To get a sense of the times and the imbedded cultural fear in Arizona the Congressional Globe in 1847 published the following accredited to President Polk: “We must march from ocean to ocean…we must march from Texas straight to the Pacific Ocean. It is the destiny of the white race, it is the destiny of the Anglo-Saxon Race.” So you get a sense of this underlying cultural guilt that is built into the political and social systems of Arizona.
From my days with discrimination in the 1960-to Arizona not recognizing Martin Luther King day (a international boycott brought Arizona to its knees and they relented)-to the present–racism remains embedded in the power structure of Arizona. The fear in the Anglo establishment is deep. Complicating this fear is the fact that Hispanics have made stunning gains in the power structure, to the point of displacing the establishment. This establishment sits on all of the ghosts of oppression over the years like the Interior Department at the turn of the 20th century channeled through diversions, the Gila River water away from the Gila and Tohono O`odham Nation lands to privately owned lands of large farmers–drying up the Gila River and the agricultural life of the Indian nations. Only in 2004 with the passing of the Arizona Water Rights Settlement Act in that year were the historic water rights restored to the Gila River and the tribes use.

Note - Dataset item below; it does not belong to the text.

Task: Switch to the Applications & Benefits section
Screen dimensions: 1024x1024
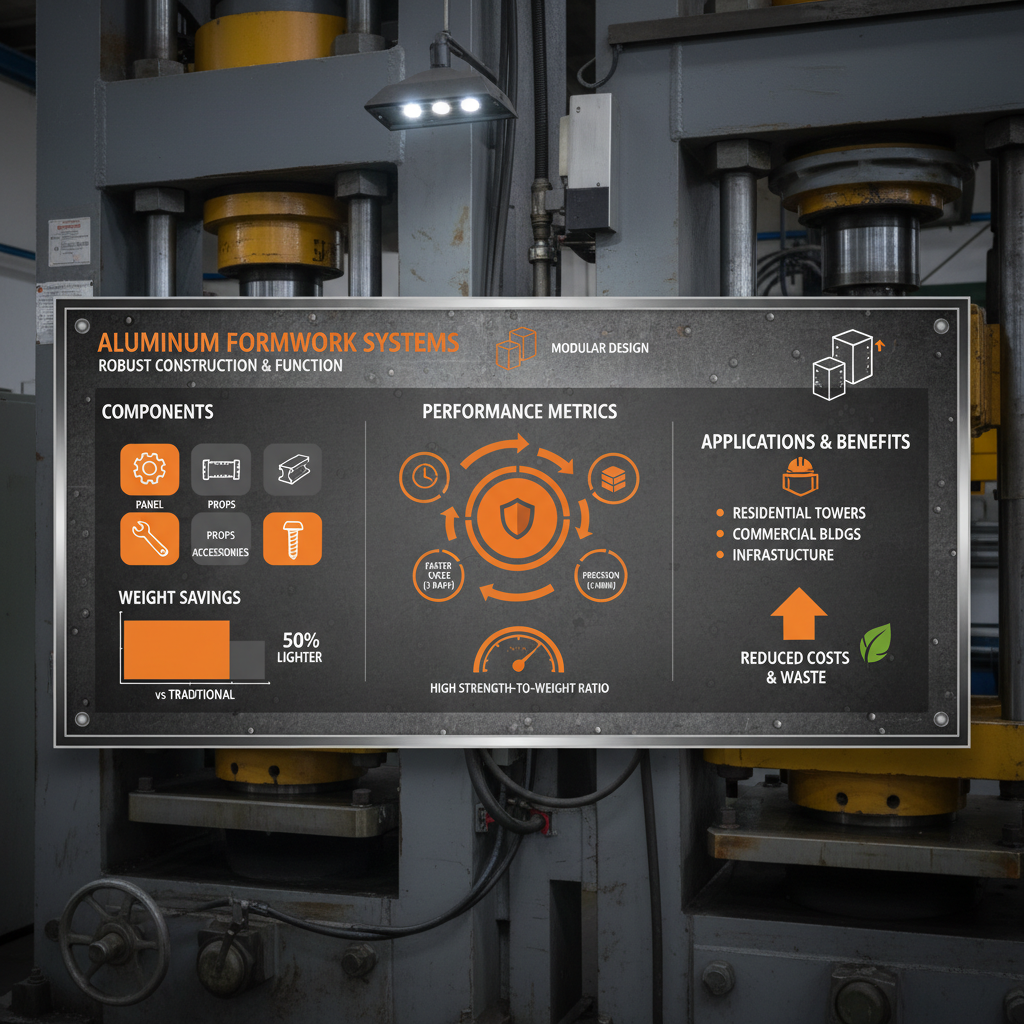Action: 805,441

On it goes, but it is coming to an end and these attempts to use the legislature to turn history and social and moral and economic gains back generations where Anglos controlled everyone’s destiny are at an end. Of course there is no turning back and it will not work and the BOYCOTT as one tool will prevail. Already California, New Mexico and Texas have announced they will not join or be a party to the actions of the Arizona legislator and Governor have taken.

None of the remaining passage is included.